The Congressional Budget Office, which vice president Biden called the “gold standard” when it comes to deficit estimates, isn’t buying the application of that bit of legerdemain to the nation’s ledgers. But let’s not be churlish. If Republican Richard Nixon can be pardoned for taking America off the gold standard that backed the dollar, surely Democrat Joe Biden can be forgiven for taking our budget process off the CBO’s gold standard.
The CBO reckons BBB will add $3 trillion to the deficit over the ten-year period. Fears of just such a spilling of red ink contributed to senator Joe Manchin’s continued resistance to the plan, and forced postponement of final senate consideration until after the new year.

▶ _Provided material_
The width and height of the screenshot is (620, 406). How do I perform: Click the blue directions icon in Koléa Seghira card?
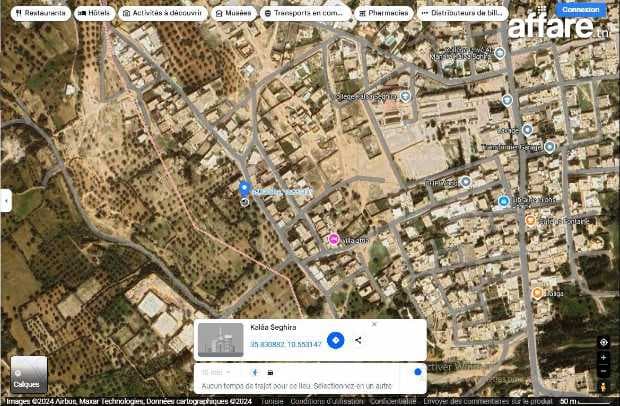336,340
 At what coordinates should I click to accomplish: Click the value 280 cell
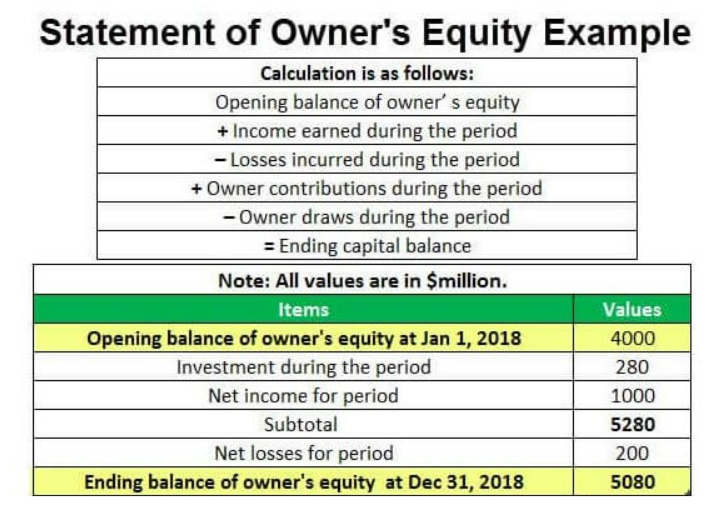[632, 367]
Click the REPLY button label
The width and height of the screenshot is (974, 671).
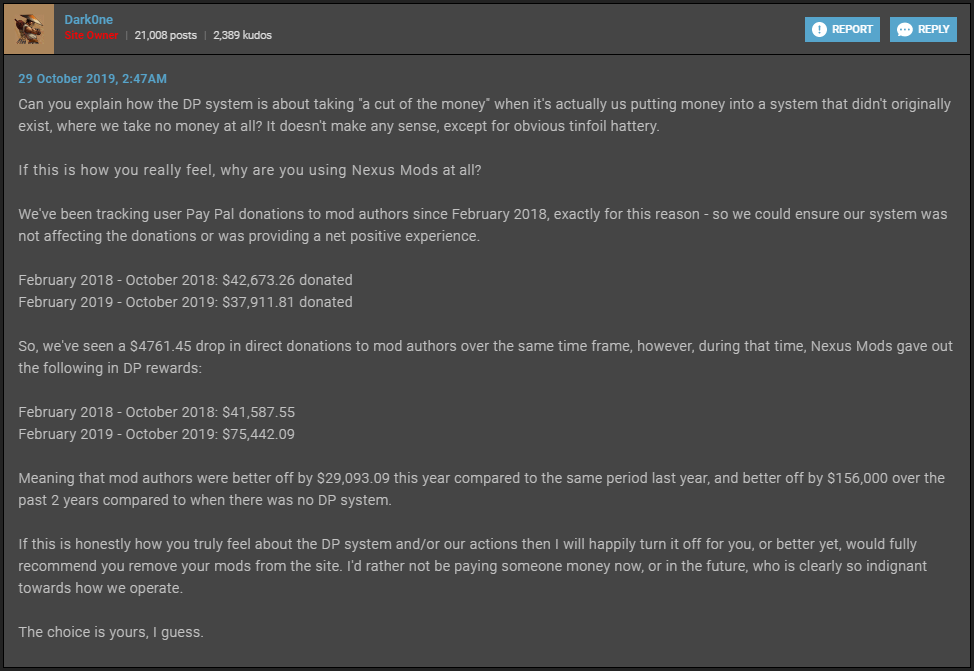[x=933, y=29]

▶ _Work request 1_
In the passage on the budget deficit, how much does the CBO estimate BBB will add to the deficit over the ten-year period?
▶ _Work request 2_
From the passage on the budget deficit, extract word for word the stretch from "The Congressional Budget" through "the new year.".

▶ _Task solution 1_
$3 trillion

▶ _Task solution 2_
The Congressional Budget Office, which vice president Biden called the “gold standard” when it comes to deficit estimates, isn’t buying the application of that bit of legerdemain to the nation’s ledgers. But let’s not be churlish. If Republican Richard Nixon can be pardoned for taking America off the gold standard that backed the dollar, surely Democrat Joe Biden can be forgiven for taking our budget process off the CBO’s gold standard.
The CBO reckons BBB will add $3 trillion to the deficit over the ten-year period. Fears of just such a spilling of red ink contributed to senator Joe Manchin’s continued resistance to the plan, and forced postponement of final senate consideration until after the new year.